Extrait choisi -
◇ ◇ ◇ ◇ ◇

Mais dans la version avec les dés, la prise de risque d’envoyer ses petits chasseurs reposaient sur une manipulation supplémentaire, nous étions obligé de lancer un dé après la chasse pour voir quelle était la force des animaux. C’était fun, car les chasseurs rapides n’étaient pas forcément blessés alors que parfois les gros étaient blessés malgré tout. Mais ça apportait du hasard, de la manipulation et du temps de jeu en plus et des oublis (les chasseurs blessés allaient sur une tuile particulière et il fallait penser à les récupérer un tour plus tard).

Nous remplaçons les dés par des cartes. Pour garder le côté simultané et la tension entre les joueurs nous avons créé un système de mise face cachée, simultanée, de cartes représentants les chasseurs de son clan. Chaque joueur commence la partie avec les mêmes cartes chasseurs, seulement il en tire 3 au hasard pour constituer sa main de départ. Son choix est identique au système avec les dés : est-ce que je mise des petites cartes pour chasser en premier, l’initiative étant donné au joueur ayant misé le plus faible total de force sur ses cartes chasseurs ? Ou est-ce que je mise de plus grosses cartes, mais alors un joueur aura peut-être pris la tuile animal qui m’intéresse ? Avec ce système, les joueurs se rendent vite compte que les petits chasseurs sont au moins aussi importants que les chasseurs les plus costauds. L’initiative permet de chasser en premier, mais elle agit aussi sur les deux autres systèmes : elle permet de peindre sa grotte et de remplir un objectif en premier. Ainsi un bonus sur un objectif ou même la victoire peut se jouer sur cette initiative, renforçant la tension entre les joueurs.

◇ ◇ ◇ ◇ ◇

Lignes enregistrées -
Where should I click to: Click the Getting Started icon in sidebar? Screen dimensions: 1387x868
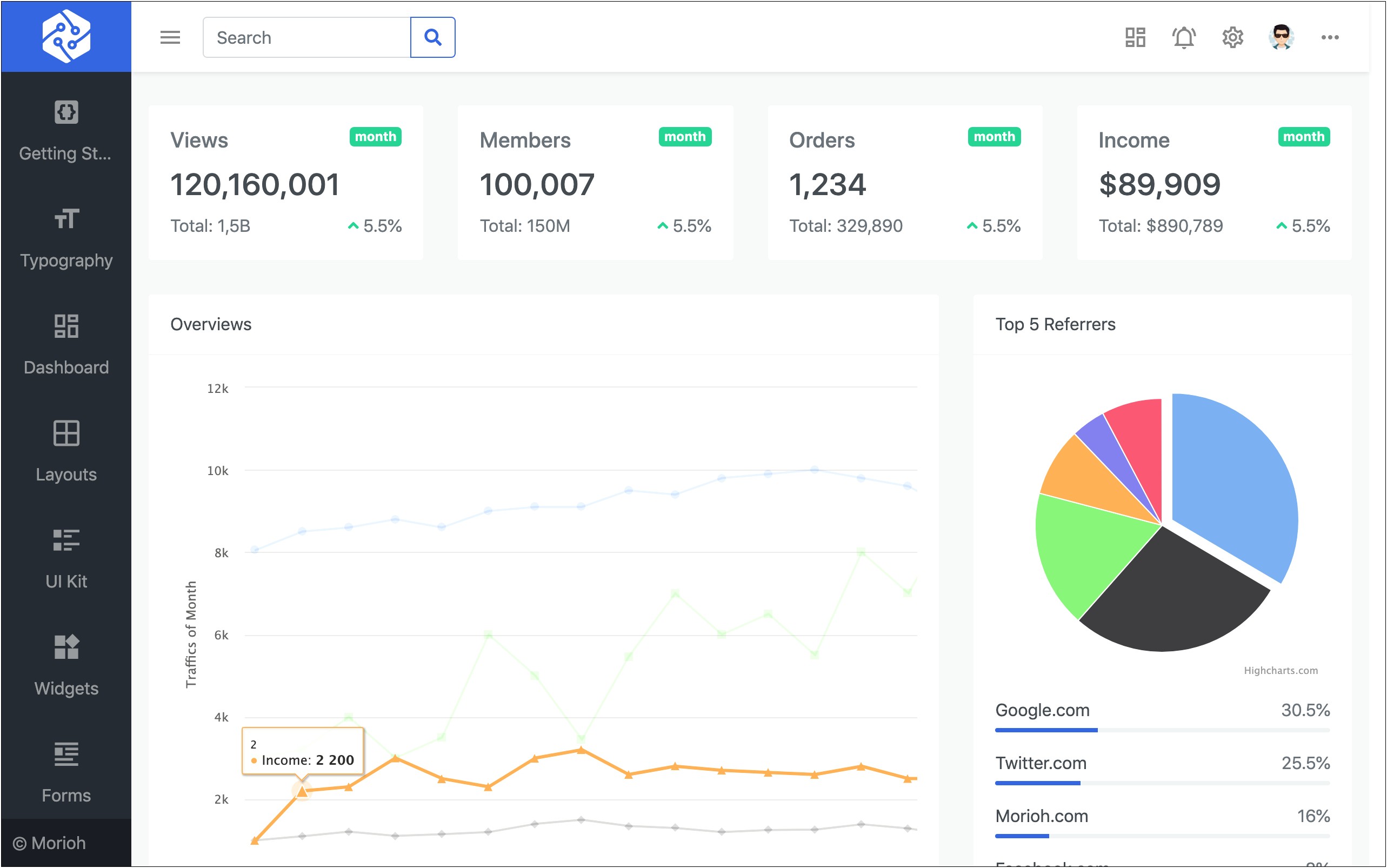coord(66,112)
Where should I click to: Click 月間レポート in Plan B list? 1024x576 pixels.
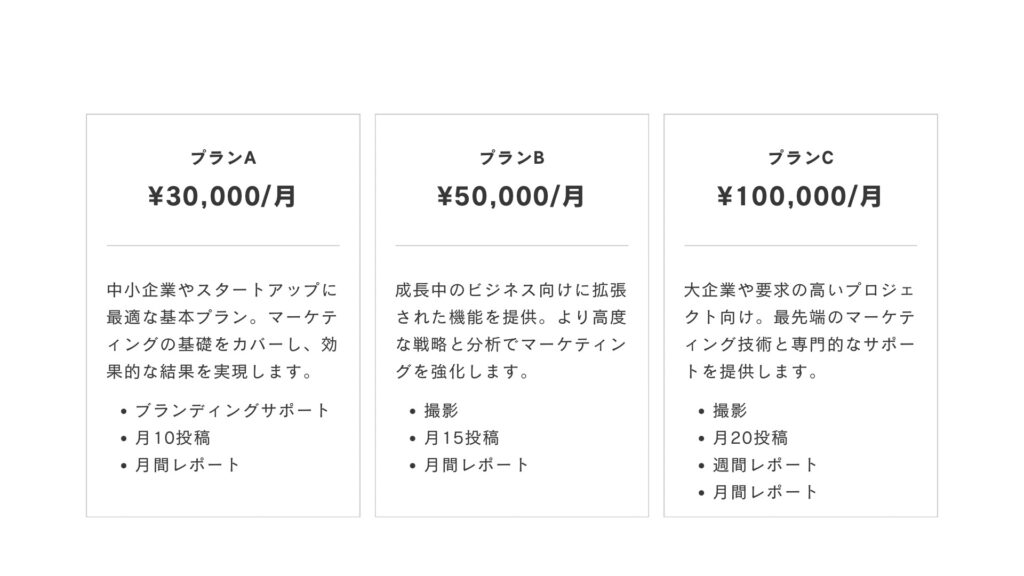(476, 465)
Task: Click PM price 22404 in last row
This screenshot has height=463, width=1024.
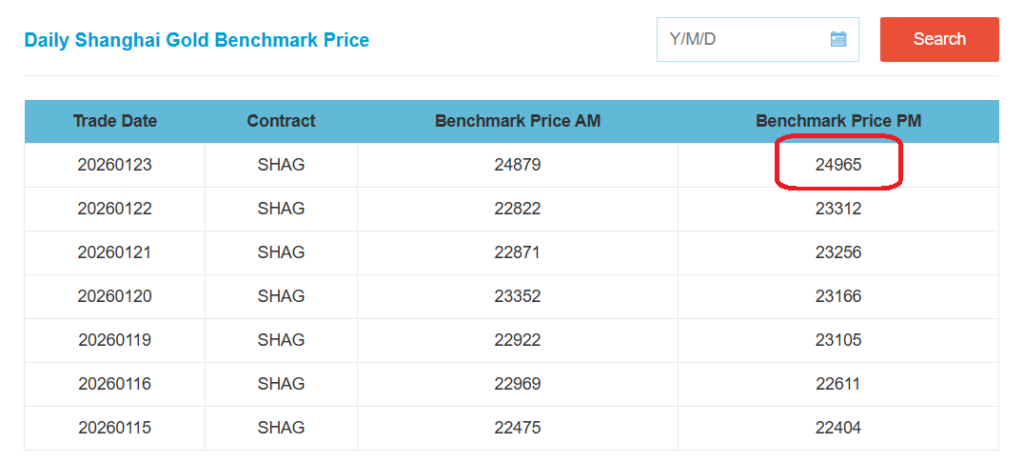Action: coord(838,428)
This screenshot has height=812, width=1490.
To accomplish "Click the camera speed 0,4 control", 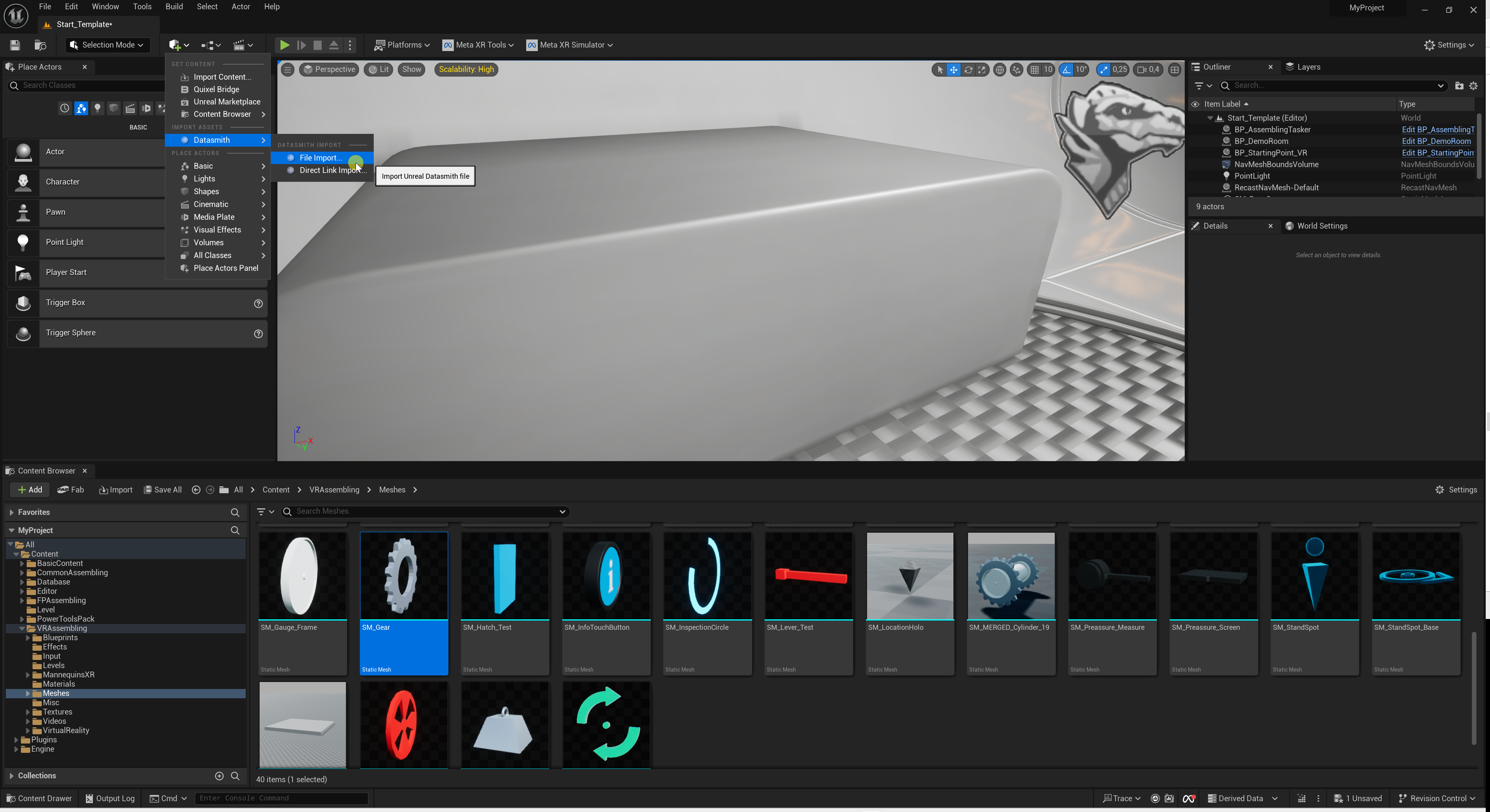I will tap(1148, 69).
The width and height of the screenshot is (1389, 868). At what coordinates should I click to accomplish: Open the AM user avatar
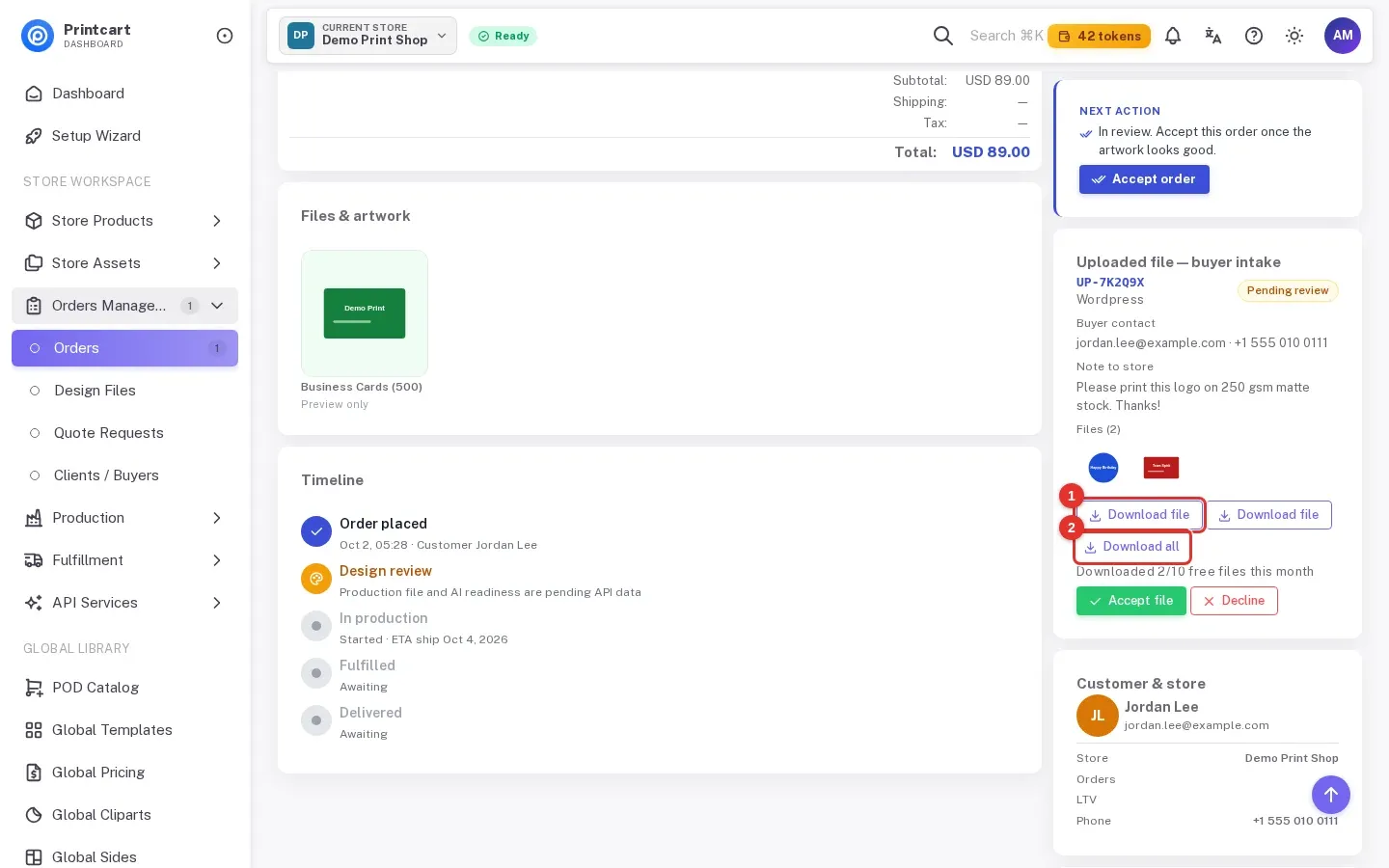[x=1343, y=36]
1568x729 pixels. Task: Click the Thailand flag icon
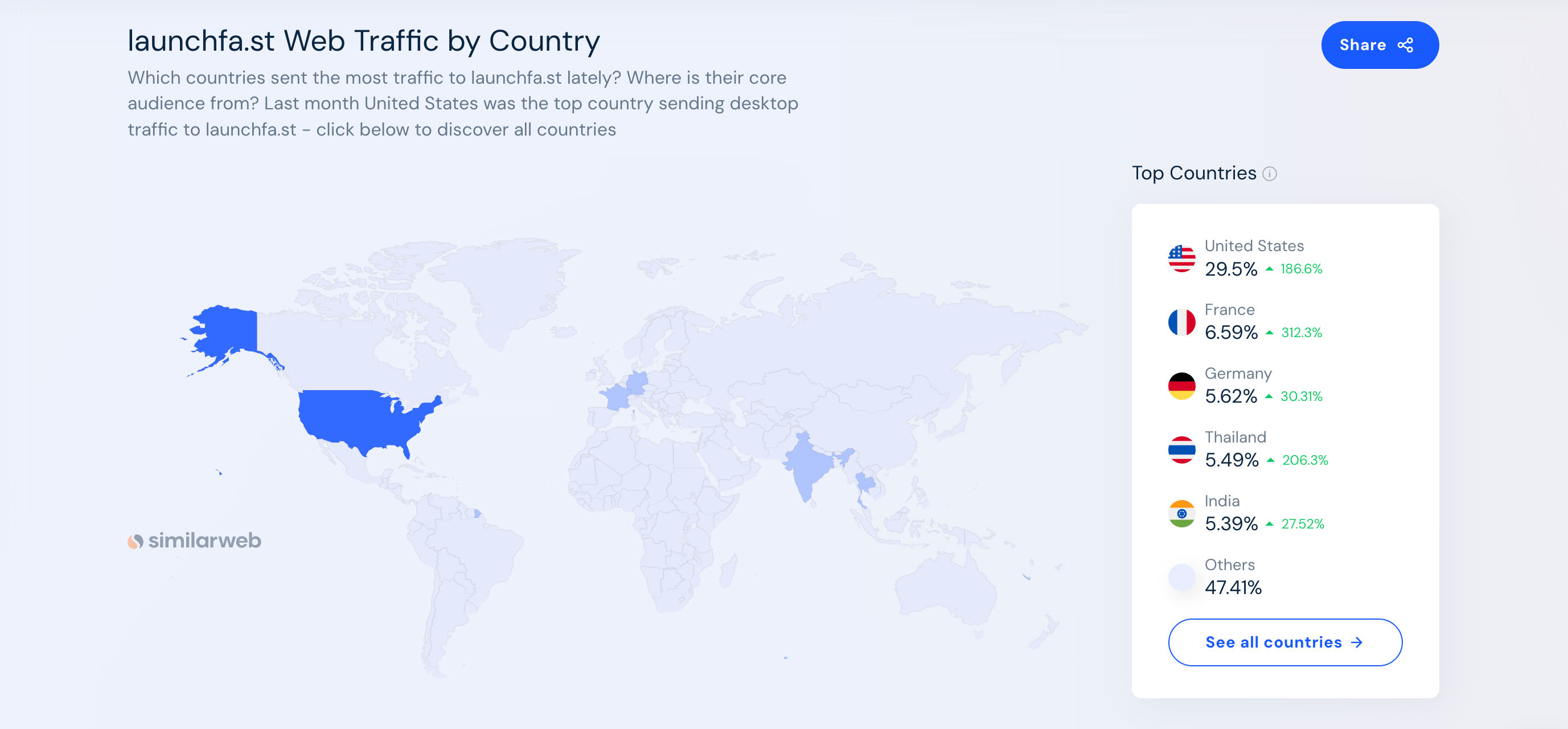point(1181,450)
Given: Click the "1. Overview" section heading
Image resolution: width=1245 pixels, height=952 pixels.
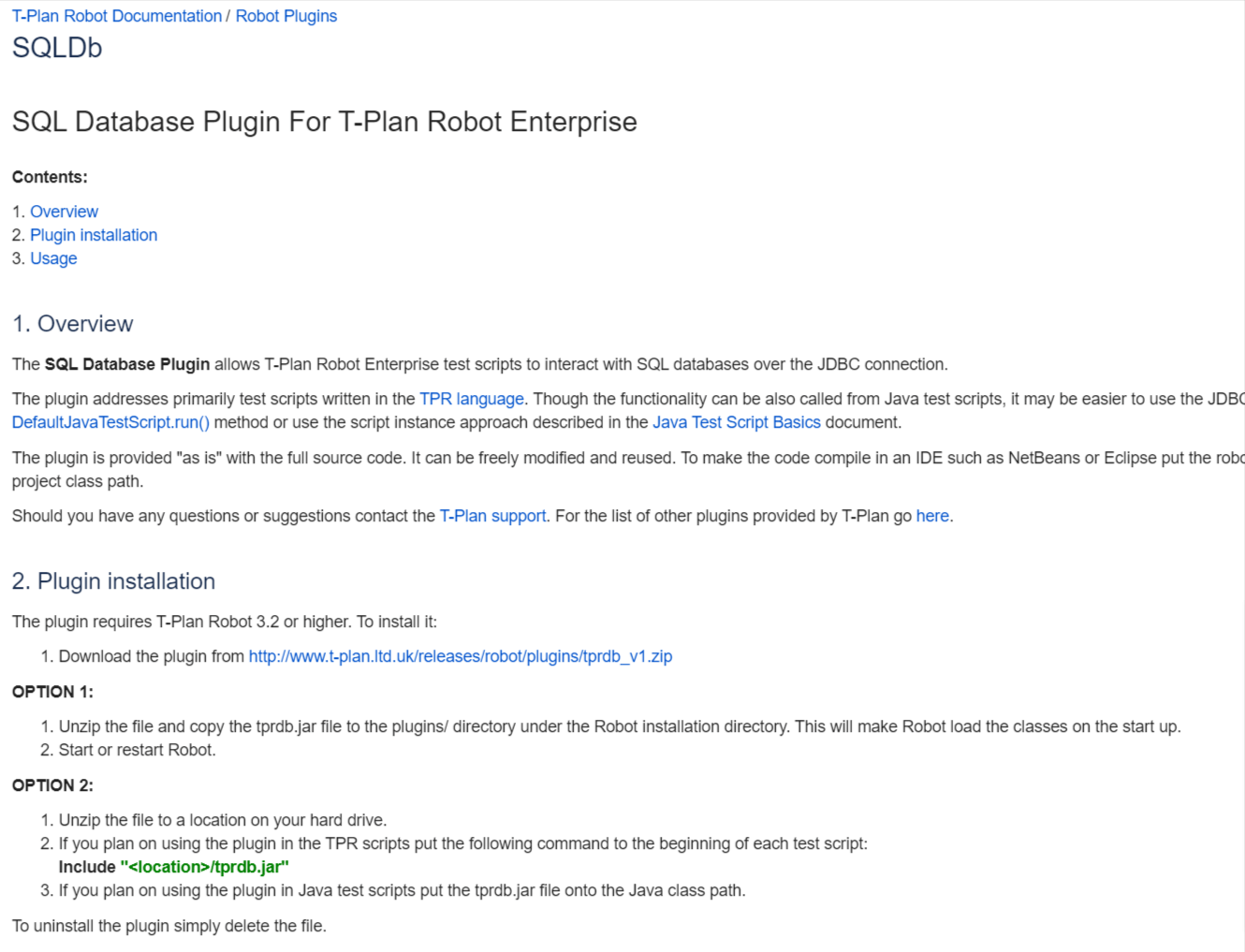Looking at the screenshot, I should 73,324.
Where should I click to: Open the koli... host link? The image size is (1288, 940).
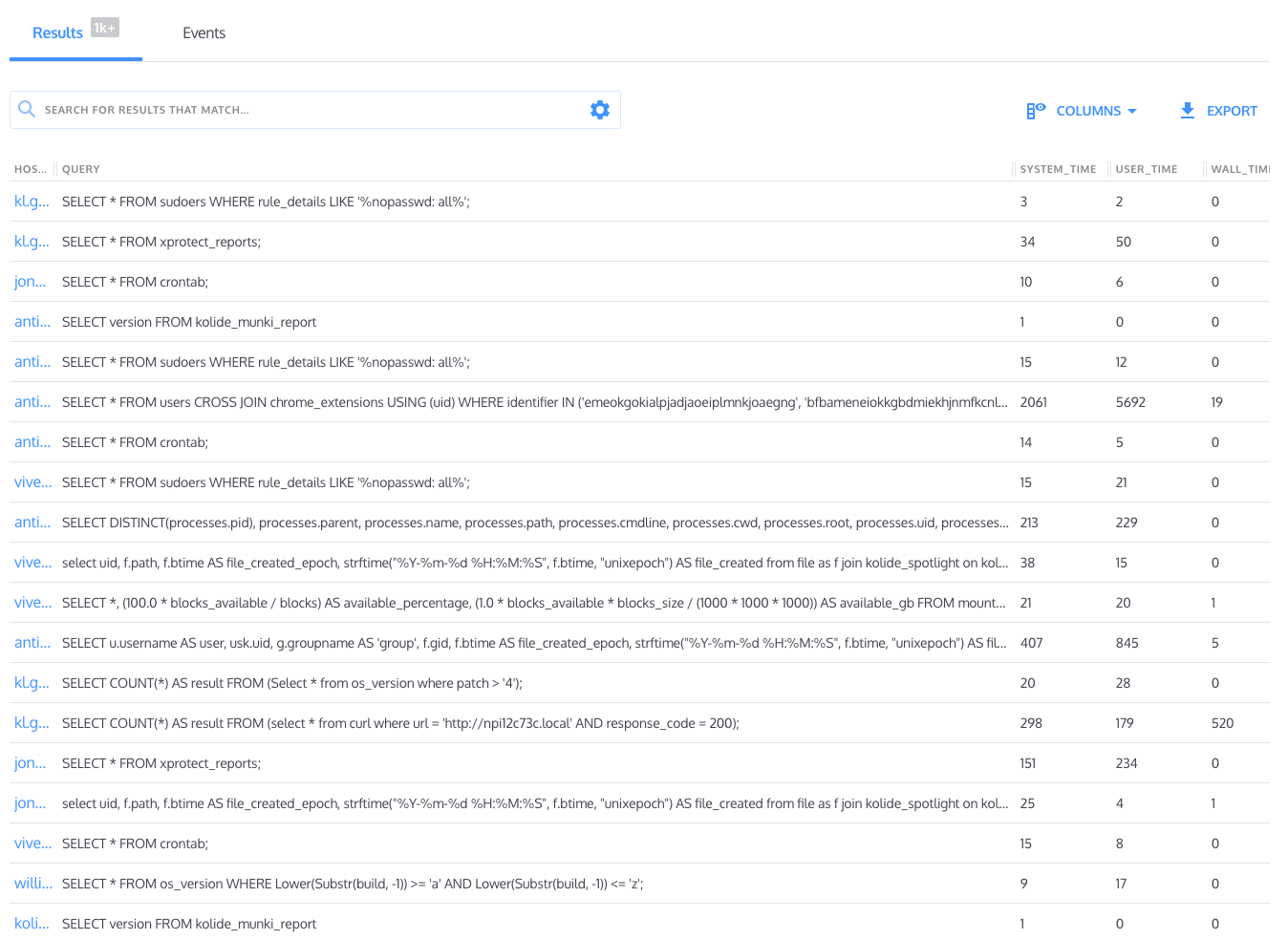pos(32,924)
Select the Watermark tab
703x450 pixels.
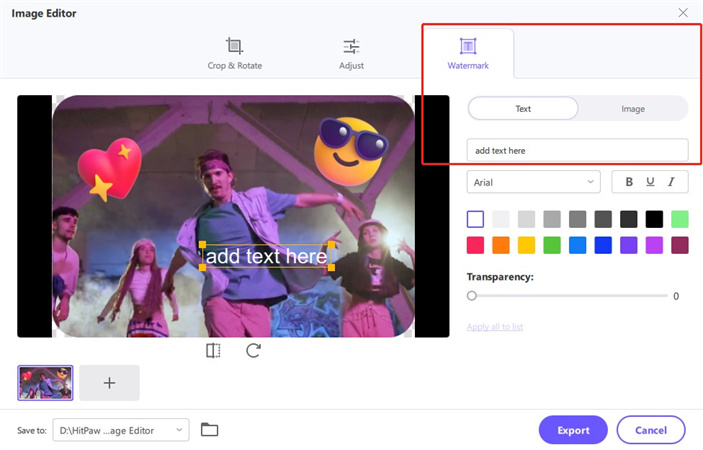tap(467, 54)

◇ ◇ ◇ ◇ ◇

Vos tâches -
[A] Selon l'extrait, pourquoi l'initiative renforce-t-elle la tension entre les joueurs ? Répondez en une à trois phrases.
[B] Recopiez le passage de l'extrait qui va de « Mais dans la » à « tour plus tard). ».
La liste n'a aucun lien avec l'extrait.

Réponses par tâche -
[A] L'initiative ne sert pas seulement à chasser en premier. Elle permet aussi de peindre sa grotte et de remplir un objectif en premier. Un bonus sur un objectif, voire la victoire, peut donc se jouer sur elle.

[B]
Mais dans la version avec les dés, la prise de risque d’envoyer ses petits chasseurs reposaient sur une manipulation supplémentaire, nous étions obligé de lancer un dé après la chasse pour voir quelle était la force des animaux. C’était fun, car les chasseurs rapides n’étaient pas forcément blessés alors que parfois les gros étaient blessés malgré tout. Mais ça apportait du hasard, de la manipulation et du temps de jeu en plus et des oublis (les chasseurs blessés allaient sur une tuile particulière et il fallait penser à les récupérer un tour plus tard).